■ EXERCISE PASSAGE ■
Fig. 8.

Preincubation of hepatocytes, adipocytes and β-cells with cholate protects cells from the development of ER stress. Cells were incubated with 100 μM cholic acid or DMSO for 24 hours then exposed to 2 μM thapsigargin for 2 hours. (A) Representative immunoblots for pPERK(Thr980) and total PERK, peIF-2α(Ser51) and total eIF2α, pIRE1(Ser724) and total IRE1, sXBP1, pJNK(Thr183/Tyr185) and total JNK and BiP. Experiments were performed in HepG2, differentiated 3T3 L1 adipocytes and β-TC6 cells. (B-D) Control cells (Con) were not exposed to cholic acid or thapsigargin. Other cells were exposed to chloic acid but not to thapsigargin (CA), to thapsigargin but not cholic acid (Th), or preincubated with cholic acid and then exposed to thapsigargin (Th + CA). Results were quantified in densitromic units and expressed relative to the total protein of interest or relative to tubulin for BiP, ATF6 and sXBP1 in hepatocytes (B), adipocytes (C) and β-cells (D). *P<0.05, **P<0.01 for IT compared with Th by Student's t-test. ⁺P<0.05, ⁺⁺P<0.01 compared with Con and CA by Student's t-test; n=3 per group.

■ ACTIONS TO TAKE ■
A: Summarize the figure legend in two sentences.
B: Rewrite the paragraph of the figure legend that begins "Preincubation of hepatocytes, adipocytes and β-cells" in a shorter form that keeps its main facts.
C: According to the figure legend, what concentration of thapsigargin were the cells exposed to, and for how long?
The records have no connection to the figure legend.

(Records from a dataset)

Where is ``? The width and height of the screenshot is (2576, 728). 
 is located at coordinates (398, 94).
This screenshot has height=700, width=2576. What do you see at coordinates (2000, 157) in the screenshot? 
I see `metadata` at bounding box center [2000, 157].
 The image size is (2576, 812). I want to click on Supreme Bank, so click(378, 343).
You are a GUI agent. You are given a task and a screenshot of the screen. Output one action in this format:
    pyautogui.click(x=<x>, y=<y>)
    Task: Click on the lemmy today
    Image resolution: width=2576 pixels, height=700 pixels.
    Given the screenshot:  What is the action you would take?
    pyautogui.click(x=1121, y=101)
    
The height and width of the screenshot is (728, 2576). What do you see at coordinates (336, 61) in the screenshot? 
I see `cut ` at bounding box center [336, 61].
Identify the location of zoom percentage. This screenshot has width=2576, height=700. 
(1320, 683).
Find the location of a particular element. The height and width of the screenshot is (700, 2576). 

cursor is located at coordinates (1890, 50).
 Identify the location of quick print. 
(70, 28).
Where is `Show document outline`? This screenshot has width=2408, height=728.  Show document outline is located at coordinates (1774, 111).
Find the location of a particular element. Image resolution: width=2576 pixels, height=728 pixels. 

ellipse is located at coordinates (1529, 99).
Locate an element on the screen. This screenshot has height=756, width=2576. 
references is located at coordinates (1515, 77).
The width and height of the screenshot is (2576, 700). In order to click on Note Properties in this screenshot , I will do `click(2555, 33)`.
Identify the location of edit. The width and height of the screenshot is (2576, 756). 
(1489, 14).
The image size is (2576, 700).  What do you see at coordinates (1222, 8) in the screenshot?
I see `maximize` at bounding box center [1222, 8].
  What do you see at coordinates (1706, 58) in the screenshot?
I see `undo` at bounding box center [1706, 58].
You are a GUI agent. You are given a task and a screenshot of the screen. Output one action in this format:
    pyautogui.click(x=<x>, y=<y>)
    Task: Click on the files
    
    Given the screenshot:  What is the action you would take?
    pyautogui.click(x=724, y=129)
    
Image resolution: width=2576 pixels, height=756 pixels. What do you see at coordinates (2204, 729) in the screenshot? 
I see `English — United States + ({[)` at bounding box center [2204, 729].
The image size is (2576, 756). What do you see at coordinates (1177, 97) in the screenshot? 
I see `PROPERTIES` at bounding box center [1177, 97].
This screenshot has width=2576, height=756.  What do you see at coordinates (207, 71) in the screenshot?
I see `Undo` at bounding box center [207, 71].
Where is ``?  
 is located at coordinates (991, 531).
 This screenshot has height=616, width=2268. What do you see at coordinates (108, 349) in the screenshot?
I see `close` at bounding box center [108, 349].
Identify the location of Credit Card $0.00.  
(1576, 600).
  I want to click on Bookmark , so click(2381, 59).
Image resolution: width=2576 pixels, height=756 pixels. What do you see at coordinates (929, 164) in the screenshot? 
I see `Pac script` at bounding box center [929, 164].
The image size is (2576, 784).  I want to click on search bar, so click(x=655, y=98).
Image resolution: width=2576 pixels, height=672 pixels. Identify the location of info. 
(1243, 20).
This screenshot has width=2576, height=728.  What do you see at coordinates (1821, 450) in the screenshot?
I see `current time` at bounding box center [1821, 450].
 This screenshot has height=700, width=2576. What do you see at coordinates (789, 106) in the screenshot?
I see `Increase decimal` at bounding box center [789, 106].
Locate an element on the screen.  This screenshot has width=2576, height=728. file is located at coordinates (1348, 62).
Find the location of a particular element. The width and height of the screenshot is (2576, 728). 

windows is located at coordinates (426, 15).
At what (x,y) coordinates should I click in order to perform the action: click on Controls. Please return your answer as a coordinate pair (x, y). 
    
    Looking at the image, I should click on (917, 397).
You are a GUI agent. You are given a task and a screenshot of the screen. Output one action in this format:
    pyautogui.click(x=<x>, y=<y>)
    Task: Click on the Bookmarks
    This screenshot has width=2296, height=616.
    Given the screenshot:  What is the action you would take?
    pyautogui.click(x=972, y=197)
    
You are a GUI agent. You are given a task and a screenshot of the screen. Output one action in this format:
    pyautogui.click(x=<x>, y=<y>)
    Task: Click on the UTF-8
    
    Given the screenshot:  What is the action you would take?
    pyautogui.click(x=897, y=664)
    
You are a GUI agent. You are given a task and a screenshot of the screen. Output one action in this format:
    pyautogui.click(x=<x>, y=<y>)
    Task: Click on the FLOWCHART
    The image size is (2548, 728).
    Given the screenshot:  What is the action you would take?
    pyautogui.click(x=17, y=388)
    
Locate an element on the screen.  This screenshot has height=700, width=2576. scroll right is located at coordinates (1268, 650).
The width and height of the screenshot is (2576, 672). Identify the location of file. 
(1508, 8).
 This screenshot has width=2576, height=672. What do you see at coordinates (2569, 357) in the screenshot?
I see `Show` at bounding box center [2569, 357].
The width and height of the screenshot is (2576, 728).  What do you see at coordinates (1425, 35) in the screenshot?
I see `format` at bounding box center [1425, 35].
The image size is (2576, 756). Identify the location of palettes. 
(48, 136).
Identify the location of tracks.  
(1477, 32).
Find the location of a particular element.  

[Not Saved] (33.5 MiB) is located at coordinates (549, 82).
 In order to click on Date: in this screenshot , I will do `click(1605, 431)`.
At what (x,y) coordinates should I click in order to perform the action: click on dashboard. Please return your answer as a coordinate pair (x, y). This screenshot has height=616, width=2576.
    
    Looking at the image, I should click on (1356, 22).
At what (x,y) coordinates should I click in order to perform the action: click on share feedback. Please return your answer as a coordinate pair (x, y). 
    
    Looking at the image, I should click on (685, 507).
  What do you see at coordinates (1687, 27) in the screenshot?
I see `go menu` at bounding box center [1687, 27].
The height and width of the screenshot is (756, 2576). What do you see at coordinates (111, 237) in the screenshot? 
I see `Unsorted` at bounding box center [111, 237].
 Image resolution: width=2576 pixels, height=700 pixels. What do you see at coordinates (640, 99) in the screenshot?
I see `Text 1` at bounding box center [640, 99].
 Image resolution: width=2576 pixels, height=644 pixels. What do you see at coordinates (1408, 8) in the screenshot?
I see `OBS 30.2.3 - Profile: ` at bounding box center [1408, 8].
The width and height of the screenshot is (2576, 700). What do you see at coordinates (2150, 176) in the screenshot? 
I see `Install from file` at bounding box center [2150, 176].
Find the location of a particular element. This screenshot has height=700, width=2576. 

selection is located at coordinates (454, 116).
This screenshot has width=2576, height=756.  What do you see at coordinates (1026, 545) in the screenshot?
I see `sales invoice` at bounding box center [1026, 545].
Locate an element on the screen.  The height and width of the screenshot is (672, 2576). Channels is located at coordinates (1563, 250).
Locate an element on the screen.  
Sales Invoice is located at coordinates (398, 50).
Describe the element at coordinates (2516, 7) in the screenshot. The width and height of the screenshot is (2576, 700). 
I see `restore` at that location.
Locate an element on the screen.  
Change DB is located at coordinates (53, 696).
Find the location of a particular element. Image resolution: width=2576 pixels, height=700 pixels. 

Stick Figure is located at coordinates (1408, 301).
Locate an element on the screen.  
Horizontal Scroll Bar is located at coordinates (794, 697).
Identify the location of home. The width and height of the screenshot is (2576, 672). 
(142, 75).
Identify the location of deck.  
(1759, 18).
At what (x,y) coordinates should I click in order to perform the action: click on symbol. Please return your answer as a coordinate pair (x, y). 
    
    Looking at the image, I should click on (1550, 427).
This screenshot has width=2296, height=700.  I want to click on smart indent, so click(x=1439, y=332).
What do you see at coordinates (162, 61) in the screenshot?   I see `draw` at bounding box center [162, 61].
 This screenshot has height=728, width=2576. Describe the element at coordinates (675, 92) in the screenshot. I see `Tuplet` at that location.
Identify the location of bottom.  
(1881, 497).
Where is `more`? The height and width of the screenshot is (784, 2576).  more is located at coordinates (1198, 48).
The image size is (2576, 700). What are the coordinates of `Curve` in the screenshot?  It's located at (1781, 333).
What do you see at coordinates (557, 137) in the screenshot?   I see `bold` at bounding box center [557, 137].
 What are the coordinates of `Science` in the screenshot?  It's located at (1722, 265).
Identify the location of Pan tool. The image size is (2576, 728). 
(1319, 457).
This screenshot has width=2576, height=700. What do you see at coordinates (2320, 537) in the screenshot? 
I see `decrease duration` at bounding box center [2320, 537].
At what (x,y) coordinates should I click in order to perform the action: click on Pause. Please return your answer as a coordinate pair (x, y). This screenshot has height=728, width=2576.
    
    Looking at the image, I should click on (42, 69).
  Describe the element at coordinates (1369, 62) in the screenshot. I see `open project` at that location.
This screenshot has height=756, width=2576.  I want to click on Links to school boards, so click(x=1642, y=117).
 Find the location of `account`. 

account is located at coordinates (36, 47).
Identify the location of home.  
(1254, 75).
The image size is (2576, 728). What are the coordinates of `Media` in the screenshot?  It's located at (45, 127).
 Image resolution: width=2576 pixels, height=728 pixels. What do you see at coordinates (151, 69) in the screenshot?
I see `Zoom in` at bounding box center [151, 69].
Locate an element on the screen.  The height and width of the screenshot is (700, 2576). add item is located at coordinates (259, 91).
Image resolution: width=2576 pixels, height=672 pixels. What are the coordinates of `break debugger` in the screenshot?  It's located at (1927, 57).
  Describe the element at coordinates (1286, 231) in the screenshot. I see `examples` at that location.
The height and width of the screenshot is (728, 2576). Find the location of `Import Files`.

■ SOLUTIONS TO THE TASKS ■
A: The figure legend reports that preincubating hepatocytes, adipocytes and β-cells with cholic acid protects them from developing ER stress. Cells were treated with 100 μM cholic acid or DMSO for 24 hours and then exposed to 2 μM thapsigargin for 2 hours, and HepG2, differentiated 3T3 L1 adipocyte and β-TC6 cells were analyzed by immunoblots for proteins including PERK, eIF2α, IRE1, sXBP1, JNK and BiP.

B: Preincubating hepatocytes, adipocytes and β-cells with cholic acid protects them from ER stress. Cells received 100 μM cholic acid or DMSO for 24 hours, followed by 2 μM thapsigargin for 2 hours. Immunoblots were run in HepG2, differentiated 3T3 L1 adipocytes and β-TC6 cells. They showed phosphorylated and total PERK, eIF2α, IRE1 and JNK, along with sXBP1 and BiP. Four groups were compared: controls, cholic acid only, thapsigargin only, and cholic acid followed by thapsigargin. Results were quantified relative to the total protein of interest, or to tubulin for BiP, ATF6 and sXBP1. Significance was tested by Student's t-test, with n=3 per group.

C: 2 μM thapsigargin for 2 hours.